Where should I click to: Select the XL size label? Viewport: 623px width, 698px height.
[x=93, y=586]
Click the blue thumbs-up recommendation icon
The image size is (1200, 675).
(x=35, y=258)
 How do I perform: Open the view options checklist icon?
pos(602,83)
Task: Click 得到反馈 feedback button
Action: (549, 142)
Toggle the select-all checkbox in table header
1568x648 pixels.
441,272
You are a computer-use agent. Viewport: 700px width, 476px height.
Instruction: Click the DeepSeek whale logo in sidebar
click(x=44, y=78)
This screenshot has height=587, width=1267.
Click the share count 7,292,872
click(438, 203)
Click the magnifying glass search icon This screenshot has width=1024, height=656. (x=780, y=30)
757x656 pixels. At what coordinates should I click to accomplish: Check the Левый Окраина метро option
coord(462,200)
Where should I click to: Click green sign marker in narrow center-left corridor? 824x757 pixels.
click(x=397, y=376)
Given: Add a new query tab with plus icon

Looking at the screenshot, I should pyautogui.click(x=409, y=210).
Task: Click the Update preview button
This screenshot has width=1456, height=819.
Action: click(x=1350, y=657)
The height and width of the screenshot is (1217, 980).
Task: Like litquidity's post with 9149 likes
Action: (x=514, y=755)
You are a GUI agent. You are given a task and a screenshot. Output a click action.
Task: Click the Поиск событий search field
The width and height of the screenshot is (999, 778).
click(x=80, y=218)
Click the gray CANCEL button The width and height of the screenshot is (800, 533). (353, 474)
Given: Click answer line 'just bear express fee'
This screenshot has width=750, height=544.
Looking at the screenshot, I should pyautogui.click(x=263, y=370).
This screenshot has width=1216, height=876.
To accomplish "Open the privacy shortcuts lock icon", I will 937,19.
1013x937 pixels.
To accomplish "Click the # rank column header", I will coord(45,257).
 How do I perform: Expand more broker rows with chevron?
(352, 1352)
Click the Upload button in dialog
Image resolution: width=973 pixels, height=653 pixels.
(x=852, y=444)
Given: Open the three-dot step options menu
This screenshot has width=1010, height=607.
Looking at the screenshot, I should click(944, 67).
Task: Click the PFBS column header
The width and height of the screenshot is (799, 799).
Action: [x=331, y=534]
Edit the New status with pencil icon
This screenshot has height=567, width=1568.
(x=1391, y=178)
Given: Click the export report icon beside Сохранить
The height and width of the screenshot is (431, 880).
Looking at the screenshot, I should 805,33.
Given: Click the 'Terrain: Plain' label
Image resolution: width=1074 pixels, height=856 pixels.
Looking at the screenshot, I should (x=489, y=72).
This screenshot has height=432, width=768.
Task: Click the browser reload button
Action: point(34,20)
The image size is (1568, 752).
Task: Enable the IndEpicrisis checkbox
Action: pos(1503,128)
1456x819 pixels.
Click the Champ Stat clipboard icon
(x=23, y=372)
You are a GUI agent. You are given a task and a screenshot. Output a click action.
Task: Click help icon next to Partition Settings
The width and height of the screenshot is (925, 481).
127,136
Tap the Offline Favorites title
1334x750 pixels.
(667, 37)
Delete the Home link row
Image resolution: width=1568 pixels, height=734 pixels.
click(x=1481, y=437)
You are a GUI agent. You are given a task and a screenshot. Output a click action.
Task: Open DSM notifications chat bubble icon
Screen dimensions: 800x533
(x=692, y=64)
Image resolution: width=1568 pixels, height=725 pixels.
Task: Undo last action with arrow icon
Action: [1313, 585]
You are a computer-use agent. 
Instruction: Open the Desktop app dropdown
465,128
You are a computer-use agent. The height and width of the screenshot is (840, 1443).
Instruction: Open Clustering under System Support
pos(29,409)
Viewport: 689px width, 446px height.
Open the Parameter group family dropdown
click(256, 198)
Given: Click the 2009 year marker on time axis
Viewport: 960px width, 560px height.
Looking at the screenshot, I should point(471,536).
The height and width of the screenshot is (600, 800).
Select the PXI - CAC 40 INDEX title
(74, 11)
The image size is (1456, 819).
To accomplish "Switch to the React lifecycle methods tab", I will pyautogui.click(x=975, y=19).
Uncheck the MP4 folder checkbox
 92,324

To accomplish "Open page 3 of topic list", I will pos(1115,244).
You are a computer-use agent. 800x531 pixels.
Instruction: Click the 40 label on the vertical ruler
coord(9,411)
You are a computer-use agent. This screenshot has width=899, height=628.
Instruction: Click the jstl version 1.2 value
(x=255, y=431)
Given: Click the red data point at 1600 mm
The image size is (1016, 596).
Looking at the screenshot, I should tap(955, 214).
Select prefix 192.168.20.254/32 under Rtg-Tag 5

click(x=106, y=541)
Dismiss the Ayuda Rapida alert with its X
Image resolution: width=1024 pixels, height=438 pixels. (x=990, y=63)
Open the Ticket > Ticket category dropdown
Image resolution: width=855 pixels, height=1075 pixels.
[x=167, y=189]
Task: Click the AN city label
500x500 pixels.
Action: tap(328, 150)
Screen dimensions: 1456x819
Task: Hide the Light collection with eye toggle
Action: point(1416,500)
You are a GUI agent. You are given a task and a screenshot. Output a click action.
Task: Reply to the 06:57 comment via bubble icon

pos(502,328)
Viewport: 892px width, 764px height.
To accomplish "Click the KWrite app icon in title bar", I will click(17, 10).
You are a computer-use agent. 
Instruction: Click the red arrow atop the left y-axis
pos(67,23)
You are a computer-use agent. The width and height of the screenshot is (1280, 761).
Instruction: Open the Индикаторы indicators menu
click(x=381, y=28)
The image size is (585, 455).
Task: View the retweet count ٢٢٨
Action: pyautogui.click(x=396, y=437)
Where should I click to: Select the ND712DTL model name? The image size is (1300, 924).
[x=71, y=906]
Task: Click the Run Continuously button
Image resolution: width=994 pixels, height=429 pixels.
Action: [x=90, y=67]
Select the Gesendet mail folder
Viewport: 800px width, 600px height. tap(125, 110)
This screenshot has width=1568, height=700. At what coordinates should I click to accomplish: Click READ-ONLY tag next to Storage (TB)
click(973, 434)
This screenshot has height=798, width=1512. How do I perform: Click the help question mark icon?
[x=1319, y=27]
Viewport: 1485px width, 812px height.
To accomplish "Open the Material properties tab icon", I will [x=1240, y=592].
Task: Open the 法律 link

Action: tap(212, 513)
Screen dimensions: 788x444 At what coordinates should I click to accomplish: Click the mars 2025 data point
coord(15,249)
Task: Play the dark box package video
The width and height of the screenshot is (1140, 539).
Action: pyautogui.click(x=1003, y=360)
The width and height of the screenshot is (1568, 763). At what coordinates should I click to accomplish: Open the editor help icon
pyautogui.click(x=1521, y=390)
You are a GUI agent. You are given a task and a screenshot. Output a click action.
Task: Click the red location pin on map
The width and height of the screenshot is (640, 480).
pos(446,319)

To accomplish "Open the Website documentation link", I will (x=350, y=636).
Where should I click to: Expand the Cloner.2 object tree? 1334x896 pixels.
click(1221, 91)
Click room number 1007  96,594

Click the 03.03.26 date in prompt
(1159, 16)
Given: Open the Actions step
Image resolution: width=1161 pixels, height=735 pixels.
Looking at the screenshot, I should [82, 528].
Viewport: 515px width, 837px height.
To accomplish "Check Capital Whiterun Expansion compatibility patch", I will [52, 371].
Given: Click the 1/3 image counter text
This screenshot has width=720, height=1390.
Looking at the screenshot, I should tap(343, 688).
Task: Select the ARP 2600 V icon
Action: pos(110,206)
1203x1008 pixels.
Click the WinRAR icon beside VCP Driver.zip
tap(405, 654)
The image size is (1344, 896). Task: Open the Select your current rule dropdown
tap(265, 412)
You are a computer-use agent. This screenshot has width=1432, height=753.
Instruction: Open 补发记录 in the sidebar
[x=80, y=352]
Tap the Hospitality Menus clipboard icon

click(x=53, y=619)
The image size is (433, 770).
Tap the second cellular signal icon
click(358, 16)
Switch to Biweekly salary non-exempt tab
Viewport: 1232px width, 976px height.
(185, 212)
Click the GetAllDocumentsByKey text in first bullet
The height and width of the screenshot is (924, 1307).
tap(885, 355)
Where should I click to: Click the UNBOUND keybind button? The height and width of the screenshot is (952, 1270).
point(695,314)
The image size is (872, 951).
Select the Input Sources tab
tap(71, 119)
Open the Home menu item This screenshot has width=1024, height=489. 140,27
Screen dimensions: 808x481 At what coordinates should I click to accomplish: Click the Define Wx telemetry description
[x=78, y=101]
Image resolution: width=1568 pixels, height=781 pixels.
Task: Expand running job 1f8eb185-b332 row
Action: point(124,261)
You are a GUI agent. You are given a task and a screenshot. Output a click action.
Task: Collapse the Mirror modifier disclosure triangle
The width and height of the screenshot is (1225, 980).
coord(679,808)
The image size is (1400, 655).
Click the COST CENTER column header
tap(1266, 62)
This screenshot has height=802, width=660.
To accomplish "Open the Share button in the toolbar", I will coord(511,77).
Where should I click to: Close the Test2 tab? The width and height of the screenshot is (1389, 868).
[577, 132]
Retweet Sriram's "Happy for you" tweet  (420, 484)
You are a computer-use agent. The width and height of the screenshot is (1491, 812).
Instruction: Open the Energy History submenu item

· · ·

Instructions for the task: Print everything from the line containing "Select the Gesendet mail folder" down to the line containing "click(973, 434)" in the records above, exactly as each line appears.

Exercise answer:
Select the Gesendet mail folder
Viewport: 800px width, 600px height. tap(125, 110)
This screenshot has width=1568, height=700. At what coordinates should I click to accomplish: Click READ-ONLY tag next to Storage (TB)
click(973, 434)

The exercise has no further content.